* Exercise brief
Please set down, word for word, the lines of the records below from the one that contains "coordinates (350, 100)." through the one that contains "center [402, 120].".

++++ Exercise input ++++

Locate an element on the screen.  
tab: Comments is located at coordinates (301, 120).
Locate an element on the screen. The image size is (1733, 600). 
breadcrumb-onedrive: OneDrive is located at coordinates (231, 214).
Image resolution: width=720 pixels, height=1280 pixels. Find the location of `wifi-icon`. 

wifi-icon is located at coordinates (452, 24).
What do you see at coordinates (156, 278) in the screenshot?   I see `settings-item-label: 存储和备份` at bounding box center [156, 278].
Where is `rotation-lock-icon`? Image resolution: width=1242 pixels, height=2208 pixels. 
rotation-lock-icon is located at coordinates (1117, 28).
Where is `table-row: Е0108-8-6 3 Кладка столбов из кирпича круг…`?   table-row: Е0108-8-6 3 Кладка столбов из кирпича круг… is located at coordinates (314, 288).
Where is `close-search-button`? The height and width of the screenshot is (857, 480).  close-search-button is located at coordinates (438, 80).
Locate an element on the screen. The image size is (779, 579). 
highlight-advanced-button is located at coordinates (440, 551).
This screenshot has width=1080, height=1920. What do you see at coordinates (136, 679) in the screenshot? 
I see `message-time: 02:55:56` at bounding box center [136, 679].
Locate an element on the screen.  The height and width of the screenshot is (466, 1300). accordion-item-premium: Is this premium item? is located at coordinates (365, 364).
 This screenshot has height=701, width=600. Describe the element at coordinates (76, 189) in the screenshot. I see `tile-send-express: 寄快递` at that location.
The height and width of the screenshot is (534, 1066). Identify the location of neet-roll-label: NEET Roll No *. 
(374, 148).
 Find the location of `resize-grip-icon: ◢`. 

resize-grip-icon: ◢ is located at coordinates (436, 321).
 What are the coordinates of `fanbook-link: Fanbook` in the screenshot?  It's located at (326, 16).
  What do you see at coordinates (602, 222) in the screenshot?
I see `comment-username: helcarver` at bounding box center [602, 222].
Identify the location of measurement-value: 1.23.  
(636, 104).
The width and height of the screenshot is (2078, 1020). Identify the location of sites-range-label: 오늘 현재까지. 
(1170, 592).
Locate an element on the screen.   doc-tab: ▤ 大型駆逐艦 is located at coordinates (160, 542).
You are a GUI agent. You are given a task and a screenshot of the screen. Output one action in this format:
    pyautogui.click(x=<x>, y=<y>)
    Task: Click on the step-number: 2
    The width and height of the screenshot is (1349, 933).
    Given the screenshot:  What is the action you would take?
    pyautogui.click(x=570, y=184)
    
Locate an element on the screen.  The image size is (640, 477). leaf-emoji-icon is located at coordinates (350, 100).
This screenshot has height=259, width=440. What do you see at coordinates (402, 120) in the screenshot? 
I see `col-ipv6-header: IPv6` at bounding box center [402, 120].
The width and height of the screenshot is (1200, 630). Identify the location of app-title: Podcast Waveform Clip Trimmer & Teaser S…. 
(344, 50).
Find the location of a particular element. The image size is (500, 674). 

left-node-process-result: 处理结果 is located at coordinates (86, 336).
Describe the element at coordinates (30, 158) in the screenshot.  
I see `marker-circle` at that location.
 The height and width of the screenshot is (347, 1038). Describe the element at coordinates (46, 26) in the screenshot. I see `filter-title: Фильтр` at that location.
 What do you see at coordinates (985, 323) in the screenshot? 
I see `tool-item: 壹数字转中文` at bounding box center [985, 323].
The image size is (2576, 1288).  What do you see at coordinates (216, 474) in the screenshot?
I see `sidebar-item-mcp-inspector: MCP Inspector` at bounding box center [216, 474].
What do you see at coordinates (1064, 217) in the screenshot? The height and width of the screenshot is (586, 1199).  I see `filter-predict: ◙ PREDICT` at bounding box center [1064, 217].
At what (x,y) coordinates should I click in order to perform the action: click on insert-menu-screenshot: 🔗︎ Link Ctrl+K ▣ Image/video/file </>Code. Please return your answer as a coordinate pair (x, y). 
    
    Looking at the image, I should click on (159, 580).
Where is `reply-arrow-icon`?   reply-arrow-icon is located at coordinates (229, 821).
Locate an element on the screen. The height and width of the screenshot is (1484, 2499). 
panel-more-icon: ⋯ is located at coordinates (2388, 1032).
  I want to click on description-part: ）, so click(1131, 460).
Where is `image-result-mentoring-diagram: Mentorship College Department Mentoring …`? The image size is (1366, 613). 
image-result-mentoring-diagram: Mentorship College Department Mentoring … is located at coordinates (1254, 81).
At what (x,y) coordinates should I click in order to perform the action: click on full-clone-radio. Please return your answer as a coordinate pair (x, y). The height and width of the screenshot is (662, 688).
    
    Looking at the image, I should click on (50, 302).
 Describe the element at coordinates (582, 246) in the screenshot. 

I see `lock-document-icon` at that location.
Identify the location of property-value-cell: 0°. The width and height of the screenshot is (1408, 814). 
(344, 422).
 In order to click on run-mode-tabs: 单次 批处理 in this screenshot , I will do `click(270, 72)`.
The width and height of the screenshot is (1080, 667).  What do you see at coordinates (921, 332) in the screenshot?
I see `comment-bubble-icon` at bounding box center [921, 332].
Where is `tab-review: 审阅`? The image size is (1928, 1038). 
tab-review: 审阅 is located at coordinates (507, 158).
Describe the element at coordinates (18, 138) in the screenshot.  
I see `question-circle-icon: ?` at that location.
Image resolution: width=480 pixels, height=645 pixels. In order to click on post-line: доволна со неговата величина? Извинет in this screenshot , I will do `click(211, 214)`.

++++

* Finished exercise
Locate an element on the screen.  The image size is (640, 477). leaf-emoji-icon is located at coordinates (350, 100).
This screenshot has height=259, width=440. What do you see at coordinates (402, 120) in the screenshot? 
I see `col-ipv6-header: IPv6` at bounding box center [402, 120].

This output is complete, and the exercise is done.